[Opening EXTRACTED RECORDS section]

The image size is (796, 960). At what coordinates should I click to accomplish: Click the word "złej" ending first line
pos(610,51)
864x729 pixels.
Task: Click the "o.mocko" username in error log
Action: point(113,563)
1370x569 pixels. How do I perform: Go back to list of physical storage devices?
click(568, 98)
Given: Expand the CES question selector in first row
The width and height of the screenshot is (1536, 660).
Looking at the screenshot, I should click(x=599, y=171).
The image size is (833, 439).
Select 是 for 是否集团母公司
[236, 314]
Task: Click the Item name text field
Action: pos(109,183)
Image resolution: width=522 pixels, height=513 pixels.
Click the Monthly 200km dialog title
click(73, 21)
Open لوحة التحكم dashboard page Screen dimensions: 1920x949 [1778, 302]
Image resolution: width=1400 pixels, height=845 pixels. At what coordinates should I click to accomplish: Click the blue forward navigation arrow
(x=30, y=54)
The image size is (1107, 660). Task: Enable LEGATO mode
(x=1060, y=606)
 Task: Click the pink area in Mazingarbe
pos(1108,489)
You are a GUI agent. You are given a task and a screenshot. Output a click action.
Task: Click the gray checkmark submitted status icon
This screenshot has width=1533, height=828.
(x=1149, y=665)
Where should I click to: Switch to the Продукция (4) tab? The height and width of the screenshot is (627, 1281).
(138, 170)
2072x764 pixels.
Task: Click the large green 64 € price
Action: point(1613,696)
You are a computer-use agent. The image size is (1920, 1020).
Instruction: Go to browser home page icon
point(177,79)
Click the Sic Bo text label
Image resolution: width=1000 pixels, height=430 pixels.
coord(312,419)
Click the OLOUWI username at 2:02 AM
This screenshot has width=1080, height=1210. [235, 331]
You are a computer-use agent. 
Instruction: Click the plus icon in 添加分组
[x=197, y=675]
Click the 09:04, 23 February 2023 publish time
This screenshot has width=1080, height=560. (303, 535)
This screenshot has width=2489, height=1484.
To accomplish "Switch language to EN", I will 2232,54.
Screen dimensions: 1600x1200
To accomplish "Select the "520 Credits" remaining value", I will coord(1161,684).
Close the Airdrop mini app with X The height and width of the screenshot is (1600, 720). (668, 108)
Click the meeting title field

[Closing EXTRACTED RECORDS section]

For this exercise, copy word for word the line that contains "Click the 09:04, 23" and every line after it, ending with the last line of the entries above.

# WRITTEN RESPONSE
Click the 09:04, 23 February 2023 publish time
This screenshot has width=1080, height=560. (303, 535)
This screenshot has width=2489, height=1484.
To accomplish "Switch language to EN", I will 2232,54.
Screen dimensions: 1600x1200
To accomplish "Select the "520 Credits" remaining value", I will coord(1161,684).
Close the Airdrop mini app with X The height and width of the screenshot is (1600, 720). (668, 108)
Click the meeting title field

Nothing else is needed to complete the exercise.